Source passage

Engaging Patients with “Gamified” Mobile Care
There’s a new buzzword floating about town. That word is “gamification”. So, what is it, and why do I think it has everything to do with the fastest moving trend in healthcare technology?
In their great piece on gamification, Mashable defines the term as “the use of gameplay mechanics for non-game applications. The term also suggests the process of using game thinking to solve problems and engage audiences.”
Gamification is seen as the next frontier in mobile, web, and social technology. Industries far and wide are climbing on board with the trend in hopes of engaging consumers. In this age where patient engagement is at the fore (read: I sunk a good half hour of my life playing with the symptom checker on the Texas Health homeage) healthcare organizations can certainly profit from this trend more now than ever before.
Using Gamification to Solve Health Problems
The best thing about gamification is that it can be used to solve real-world health problems like diet, fitness, adherence to medication, and managing care protocols.
In a recent article on MobiHealth News entitled, “Should health apps be as fun as Angry Birds?” Dr. Jessie Gruman is profiled as asking developers to explore what their target audiences have to accomplish in their daily lives to manage their medical issues. Devices and apps should simplify those tasks for patients. Even more, Dr. Gruman feels it is important to not just get caught up in the fun and frivolity of gamification. Rather, these health apps should make the lives of those managing chronic disease easier.

Stored data
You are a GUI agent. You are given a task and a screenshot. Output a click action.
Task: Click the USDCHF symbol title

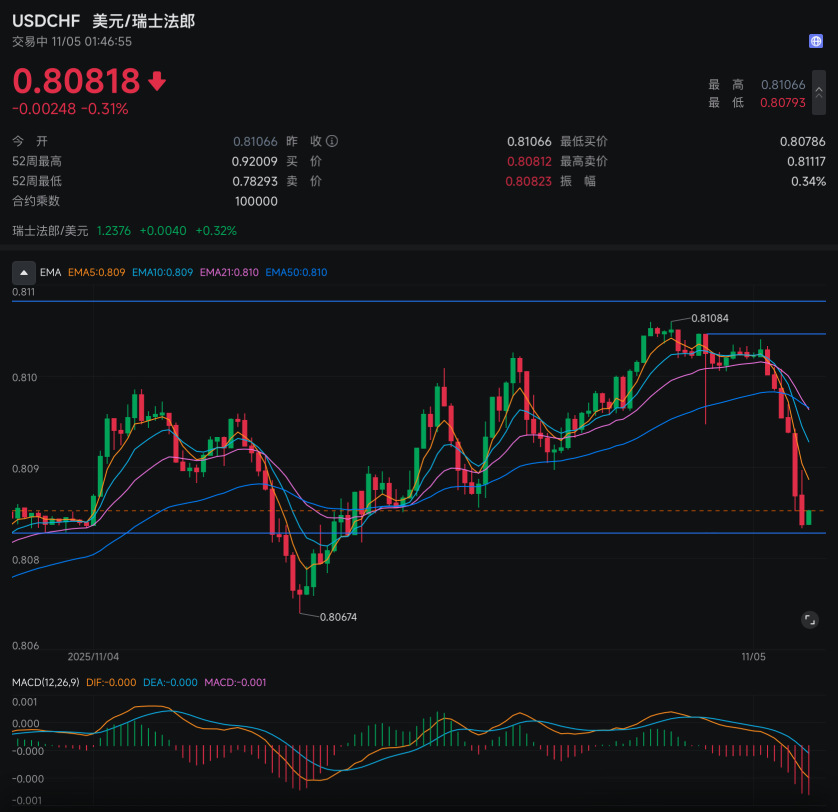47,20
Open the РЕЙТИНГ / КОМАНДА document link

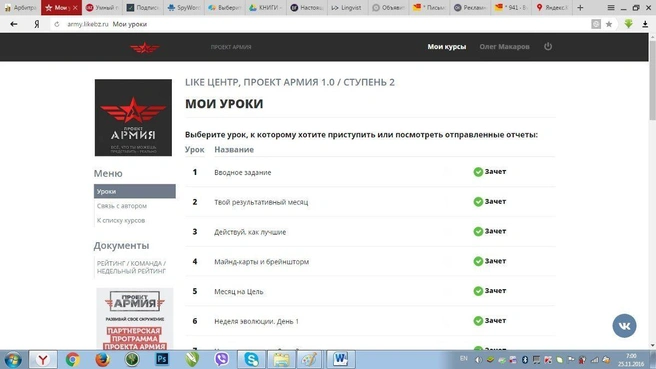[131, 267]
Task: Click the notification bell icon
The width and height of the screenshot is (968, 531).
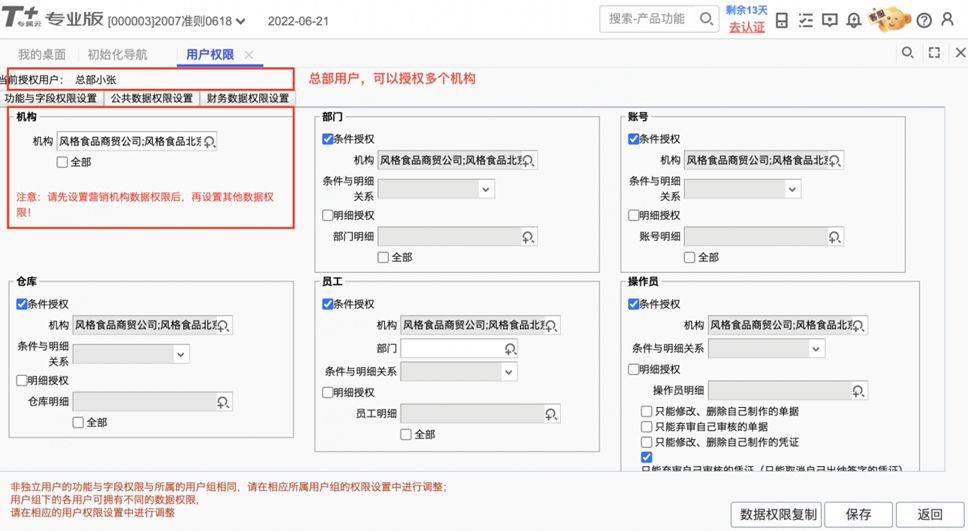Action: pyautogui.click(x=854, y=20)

--

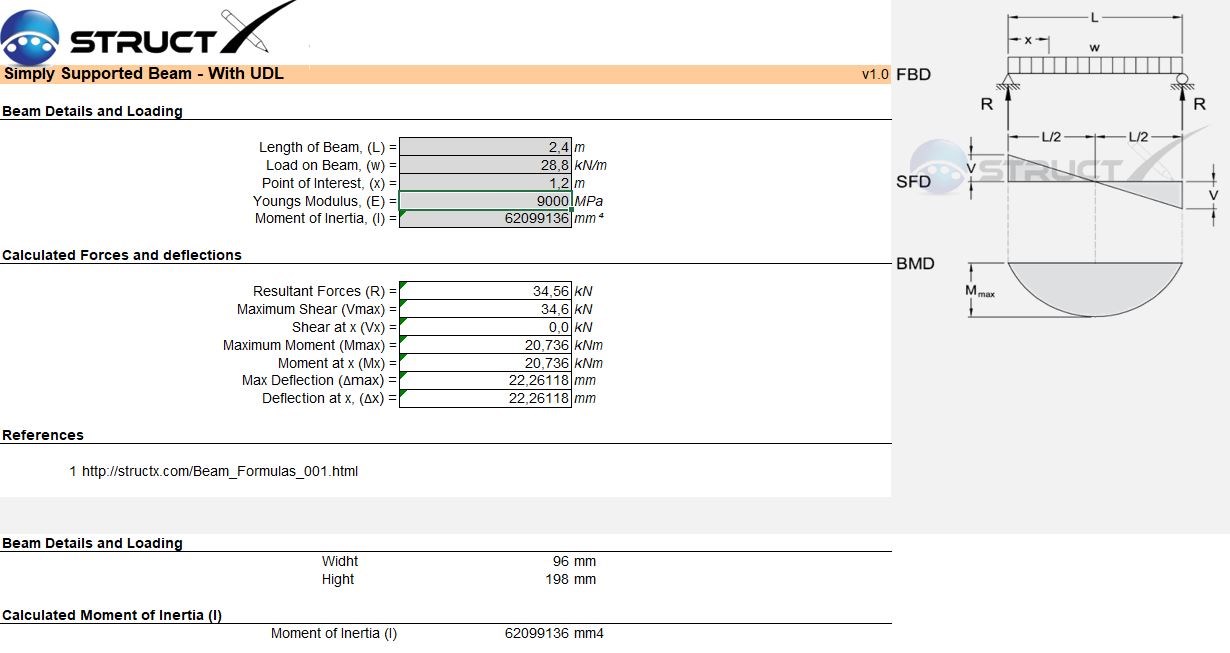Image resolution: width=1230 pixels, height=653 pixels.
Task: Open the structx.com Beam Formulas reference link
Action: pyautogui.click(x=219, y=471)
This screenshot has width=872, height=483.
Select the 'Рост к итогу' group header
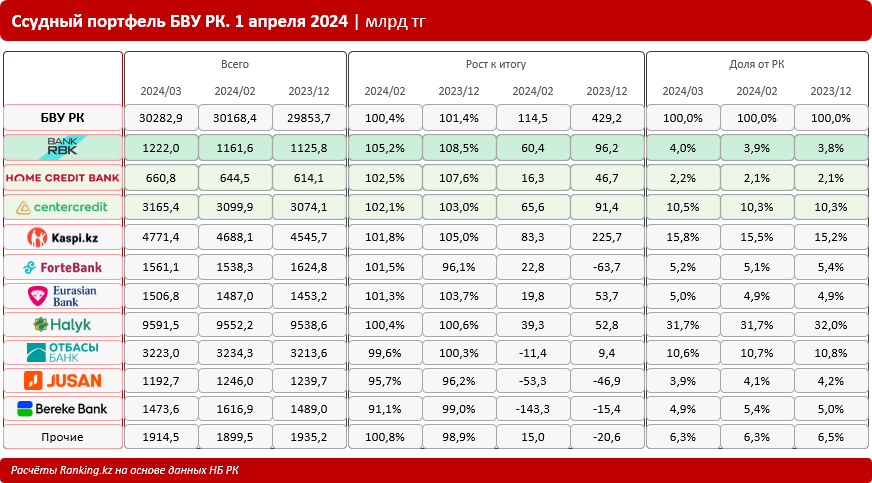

--

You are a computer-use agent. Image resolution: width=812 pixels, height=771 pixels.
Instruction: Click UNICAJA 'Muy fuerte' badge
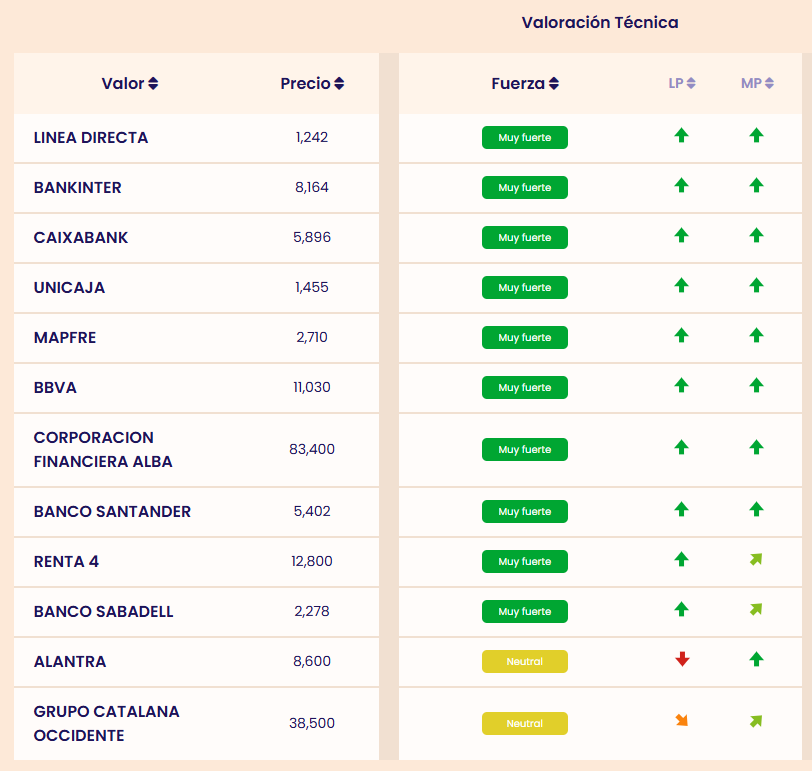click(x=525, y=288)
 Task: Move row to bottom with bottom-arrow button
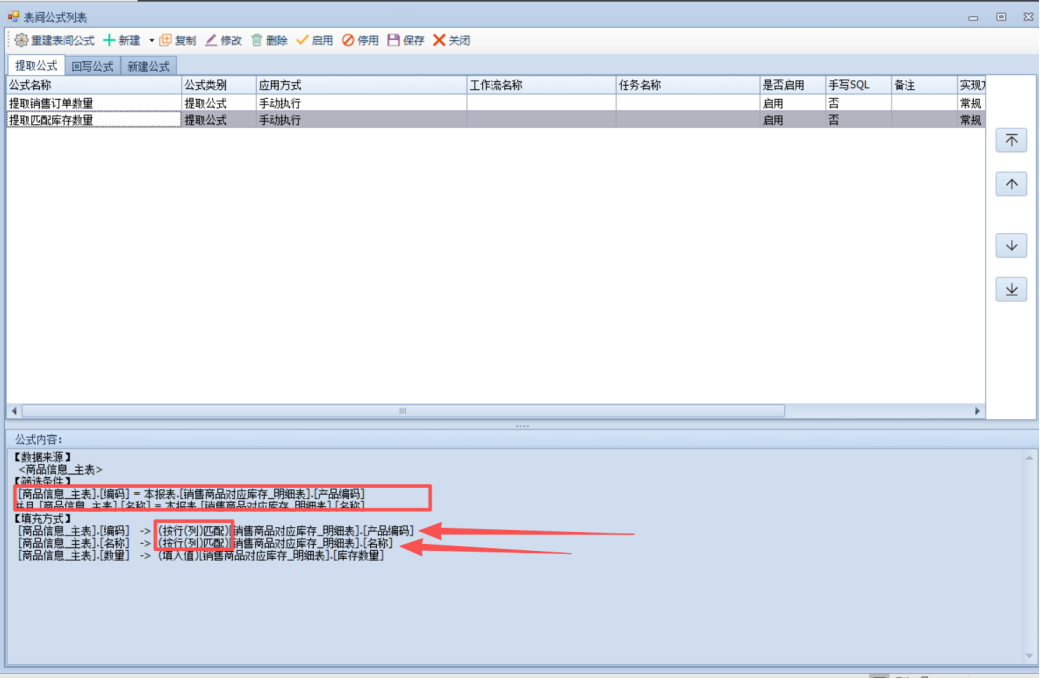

Assigned task 1
From the gamification passage, list the real-world health problems it says gamification can be used to solve.
Assigned task 2
Write a continuation of the gamification passage, starting right after its final sentence.
The rows have no role in what you are asked to do here.

Task result 1
Diet, fitness, adherence to medication, and managing care protocols.

Task result 2
In the Mashable article, Gabe Zichermann, the author of Game-Based Marketing, speaks of balancing the fun and frivolity of gamification with the task of making life easier for cancer patients. He says, “I don’t presume to think that we can make having cancer into a purely fun experience,” he says. “But, we have data to show that when we give cancer patients gamified experiences to help them manage their drug prescriptions and manage chemotherapy, they improve their emotional state and also their adherence to their protocol.”
The obstacle that gamified health apps enable clinicians to overcome is helping patients manage guilt over failure to comply. This is the key obstacle patients face when attempting to follow a diet, fitness, or medication regimen. Games help patients manage that guilt. The game navigates patients through their story of successes and failures until they ultimately become victorious.